DevOps Integration for Fuzzing
Microsoft Security Code Analysis Extension is a collection of tasks for Azure DevOps Services, that allow developers to configure and run secure development tools in Build pipelines. A task for Security Risk Detection Fuzzing is now integrated into the extension enabling developers, who are adopting DevSecOps and Security Development Lifecycle Practices for DAST, to automate fuzz testing. While this extension is currently in preview, you will have access to it as part of your MSRD subscription to enable you to fuzz your application from you Azure DevOps Build pipeline.
MSRD task shown configured in Azure DevOps Build Pipeline:
Webhooks allow you to have MSRD (Fuzzing currently) scanning events sent to a URL of your choice. This enables integration scenarios for various DevOps and bug tracking solutions including home grown ones. For example, you can push a bug to Azure DevOps or send an email to notify or developers or even message them on Teams. You can leverage Microsoft cloud services such as Azure Logic Apps and Microsoft Flow to help with this integration workflow. With Flow, you can even build that receiving service without developing any code using its connectors for Slack and Jira. This provides reliable interaction with dozens of development and support platforms, including Azure DevOps, GitHub, Slack, Jenkins, and Jira.
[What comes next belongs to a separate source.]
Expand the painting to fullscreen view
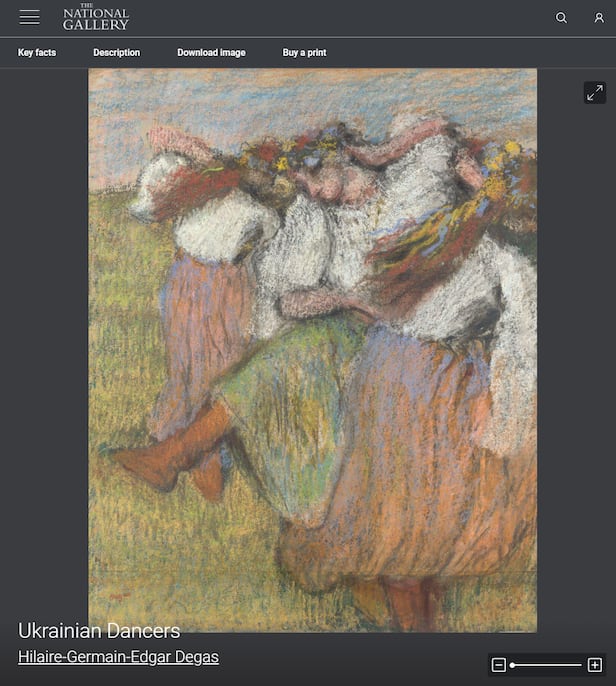 pyautogui.click(x=594, y=92)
Sample New MSRD bug Flow workflow showing creating a work item in Azure DevOps, sending an email and posting a message in Teams:
DevOps Integration for Web Scanning
Currently, the DevOps integrations are not available for the Web Vulnerability Scanning. A future release will provide the integration and automation options for DevOps platforms such as Azure DevOps and Jenkins.
All our customers, from small businesses to large enterprises, are committed to securing the products and services they acquire, build, or deploy– whether they’re just starting to adopt security practices, or have a mature security processes in place. Any customer, no matter the size or maturity, will ship statistically safer software by following Microsoft’s Security Development Lifecycle, and MSRD was designed to meet its dynamic analysis practice.